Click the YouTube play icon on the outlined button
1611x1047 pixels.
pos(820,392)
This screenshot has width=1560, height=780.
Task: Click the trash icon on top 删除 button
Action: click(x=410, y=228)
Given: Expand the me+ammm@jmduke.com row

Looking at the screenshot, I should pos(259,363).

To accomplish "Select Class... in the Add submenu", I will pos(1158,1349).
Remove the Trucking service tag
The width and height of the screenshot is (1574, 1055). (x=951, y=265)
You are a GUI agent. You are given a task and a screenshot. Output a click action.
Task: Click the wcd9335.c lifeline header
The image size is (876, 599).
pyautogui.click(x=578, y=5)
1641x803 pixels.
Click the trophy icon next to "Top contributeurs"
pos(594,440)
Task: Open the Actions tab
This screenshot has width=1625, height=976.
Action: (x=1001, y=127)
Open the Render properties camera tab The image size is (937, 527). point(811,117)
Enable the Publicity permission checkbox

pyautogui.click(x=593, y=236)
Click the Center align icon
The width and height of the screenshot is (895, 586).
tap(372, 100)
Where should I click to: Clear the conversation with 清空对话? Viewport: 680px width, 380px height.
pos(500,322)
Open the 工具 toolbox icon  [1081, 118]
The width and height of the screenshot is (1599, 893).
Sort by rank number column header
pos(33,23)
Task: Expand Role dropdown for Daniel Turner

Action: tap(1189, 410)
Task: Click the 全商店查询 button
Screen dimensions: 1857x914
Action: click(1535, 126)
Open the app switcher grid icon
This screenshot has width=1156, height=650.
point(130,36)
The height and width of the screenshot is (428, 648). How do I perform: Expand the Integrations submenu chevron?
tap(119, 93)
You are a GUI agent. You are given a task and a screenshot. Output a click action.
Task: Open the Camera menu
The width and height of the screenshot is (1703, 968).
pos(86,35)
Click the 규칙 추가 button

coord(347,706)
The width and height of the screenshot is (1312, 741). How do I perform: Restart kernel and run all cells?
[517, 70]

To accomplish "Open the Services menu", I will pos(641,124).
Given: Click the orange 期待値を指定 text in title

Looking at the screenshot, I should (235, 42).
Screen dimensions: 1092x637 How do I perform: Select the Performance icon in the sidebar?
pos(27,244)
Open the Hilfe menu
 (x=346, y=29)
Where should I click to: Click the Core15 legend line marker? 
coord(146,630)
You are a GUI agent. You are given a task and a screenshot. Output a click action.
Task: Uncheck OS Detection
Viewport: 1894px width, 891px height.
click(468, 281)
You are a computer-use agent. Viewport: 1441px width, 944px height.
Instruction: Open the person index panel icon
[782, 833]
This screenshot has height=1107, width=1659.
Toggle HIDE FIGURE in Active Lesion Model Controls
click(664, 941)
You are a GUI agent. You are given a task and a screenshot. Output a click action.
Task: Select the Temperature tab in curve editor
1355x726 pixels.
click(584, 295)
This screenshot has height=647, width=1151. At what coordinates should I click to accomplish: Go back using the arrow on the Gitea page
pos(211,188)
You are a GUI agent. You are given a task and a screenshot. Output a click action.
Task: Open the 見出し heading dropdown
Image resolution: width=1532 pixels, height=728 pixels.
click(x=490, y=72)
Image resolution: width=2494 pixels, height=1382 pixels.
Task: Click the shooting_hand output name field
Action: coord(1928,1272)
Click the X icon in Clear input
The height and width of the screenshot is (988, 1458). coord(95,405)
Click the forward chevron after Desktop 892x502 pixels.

# # # # # # #

> Exercise directions
All entries shown above should be duplicated without a single difference.

> Reply to the task
Click the YouTube play icon on the outlined button
1611x1047 pixels.
pos(820,392)
This screenshot has width=1560, height=780.
Task: Click the trash icon on top 删除 button
Action: click(x=410, y=228)
Given: Expand the me+ammm@jmduke.com row

Looking at the screenshot, I should pos(259,363).

To accomplish "Select Class... in the Add submenu", I will pos(1158,1349).
Remove the Trucking service tag
The width and height of the screenshot is (1574, 1055). (x=951, y=265)
You are a GUI agent. You are given a task and a screenshot. Output a click action.
Task: Click the wcd9335.c lifeline header
The image size is (876, 599).
pyautogui.click(x=578, y=5)
1641x803 pixels.
Click the trophy icon next to "Top contributeurs"
pos(594,440)
Task: Open the Actions tab
This screenshot has width=1625, height=976.
Action: (x=1001, y=127)
Open the Render properties camera tab The image size is (937, 527). point(811,117)
Enable the Publicity permission checkbox

pyautogui.click(x=593, y=236)
Click the Center align icon
The width and height of the screenshot is (895, 586).
tap(372, 100)
Where should I click to: Clear the conversation with 清空对话? Viewport: 680px width, 380px height.
pos(500,322)
Open the 工具 toolbox icon  [1081, 118]
The width and height of the screenshot is (1599, 893).
Sort by rank number column header
pos(33,23)
Task: Expand Role dropdown for Daniel Turner

Action: tap(1189, 410)
Task: Click the 全商店查询 button
Screen dimensions: 1857x914
Action: click(1535, 126)
Open the app switcher grid icon
This screenshot has width=1156, height=650.
point(130,36)
The height and width of the screenshot is (428, 648). How do I perform: Expand the Integrations submenu chevron?
tap(119, 93)
You are a GUI agent. You are given a task and a screenshot. Output a click action.
Task: Open the Camera menu
The width and height of the screenshot is (1703, 968).
pos(86,35)
Click the 규칙 추가 button

coord(347,706)
The width and height of the screenshot is (1312, 741). How do I perform: Restart kernel and run all cells?
[517, 70]

To accomplish "Open the Services menu", I will pos(641,124).
Given: Click the orange 期待値を指定 text in title

Looking at the screenshot, I should (235, 42).
Screen dimensions: 1092x637 How do I perform: Select the Performance icon in the sidebar?
pos(27,244)
Open the Hilfe menu
 (x=346, y=29)
Where should I click to: Click the Core15 legend line marker? 
coord(146,630)
You are a GUI agent. You are given a task and a screenshot. Output a click action.
Task: Uncheck OS Detection
Viewport: 1894px width, 891px height.
click(468, 281)
You are a computer-use agent. Viewport: 1441px width, 944px height.
Instruction: Open the person index panel icon
[782, 833]
This screenshot has height=1107, width=1659.
Toggle HIDE FIGURE in Active Lesion Model Controls
click(664, 941)
You are a GUI agent. You are given a task and a screenshot. Output a click action.
Task: Select the Temperature tab in curve editor
1355x726 pixels.
click(584, 295)
This screenshot has height=647, width=1151. At what coordinates should I click to accomplish: Go back using the arrow on the Gitea page
pos(211,188)
You are a GUI agent. You are given a task and a screenshot. Output a click action.
Task: Open the 見出し heading dropdown
Image resolution: width=1532 pixels, height=728 pixels.
click(x=490, y=72)
Image resolution: width=2494 pixels, height=1382 pixels.
Task: Click the shooting_hand output name field
Action: coord(1928,1272)
Click the X icon in Clear input
The height and width of the screenshot is (988, 1458). coord(95,405)
Click the forward chevron after Desktop 892x502 pixels.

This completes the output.